Yo, Jude!

12 Jul

Stephen’s in the bedroom, doing his yoga and stuff. He’s dead good at the lotus position. Do I mean lotus or locust? The one where you tie your legs in a knot. Whatever!  I can’t be arsed, myself.

I’ve been thinking about that business of Stephen going off to that monastery place to see the Archbear or Archduke or whatever the silly ass calls himself.  Stephen’s dead interested in places like that, and being all deep and weird about everything, and anyway, Jude, it’s got me thinking.  The thing is, I’m a bit bored.  I won’t be seeing Tarquin at the supermarket any more coz good old Tarkers has gone and got the sack.  They caught him with a bottle of creme de menthe down his trousers.  I’m really peed off with him.  Fancy getting caught! He’s gone off to London to do modelling.

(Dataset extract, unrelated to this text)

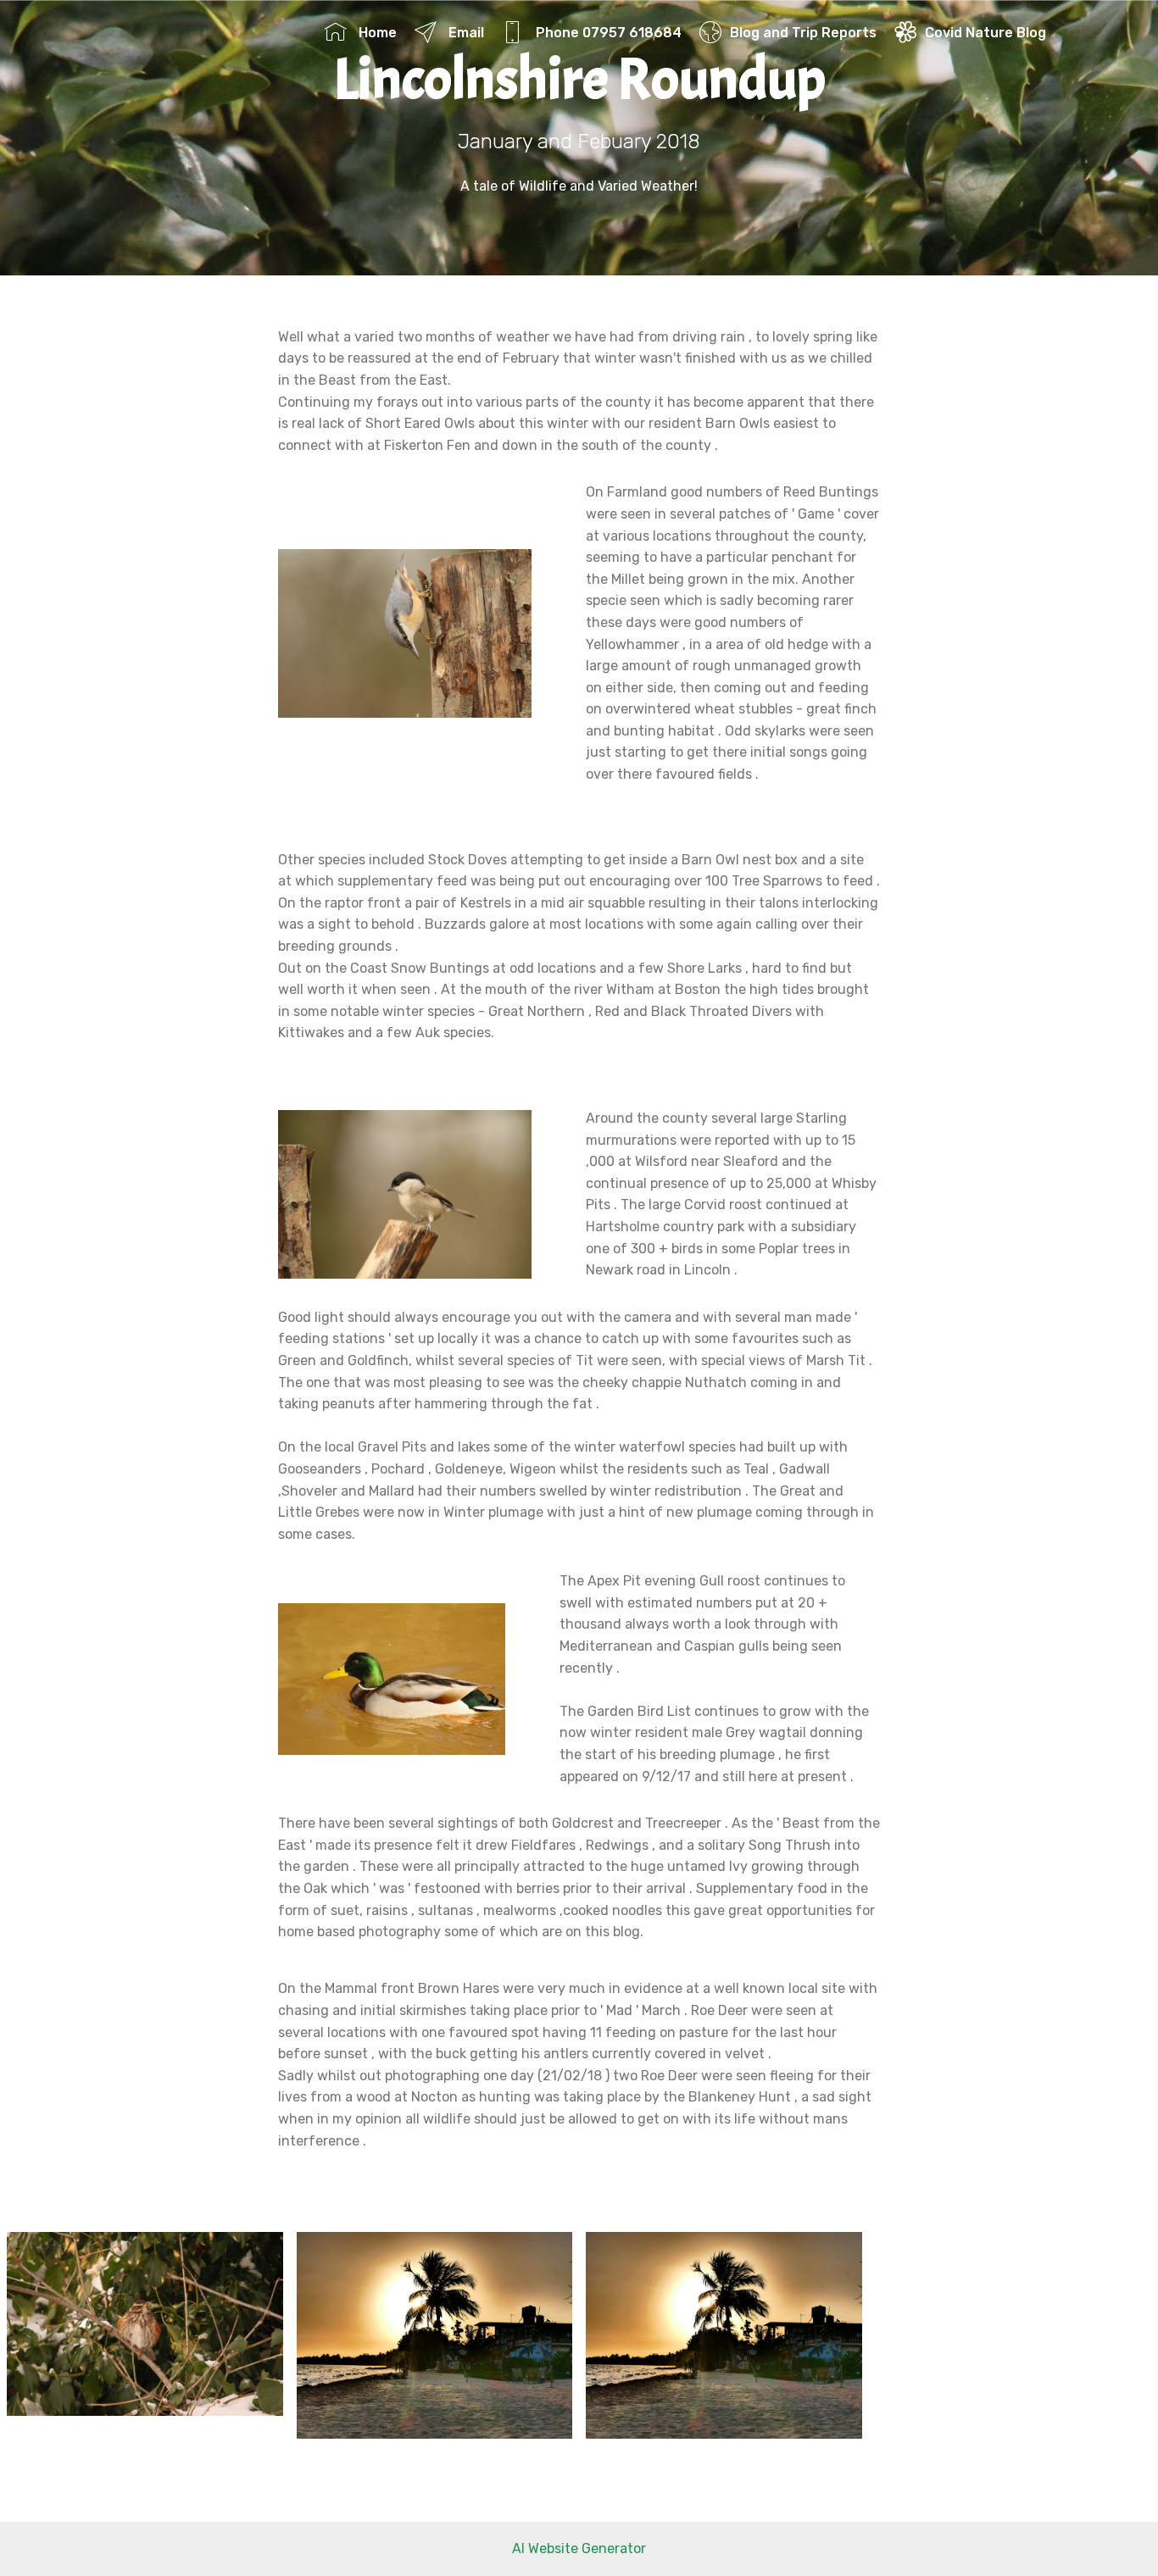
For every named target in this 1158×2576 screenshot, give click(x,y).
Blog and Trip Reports (803, 33)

What was I saying?  Oh, yeah, about that monastery. I’ve been thinking, I might quite fancy a bit of monking. Wotcha think, Jude?  Think I’d be any good? I don’t want to do it for ever.  Just a few weeks, to see what they get up to – gardening and singing and eating porridge. It’d be fun!  I bet I could shake the Archbear up a bit.  I might be able to make something out of him.

I’ll run it past Stephen when he’s finished his yoga.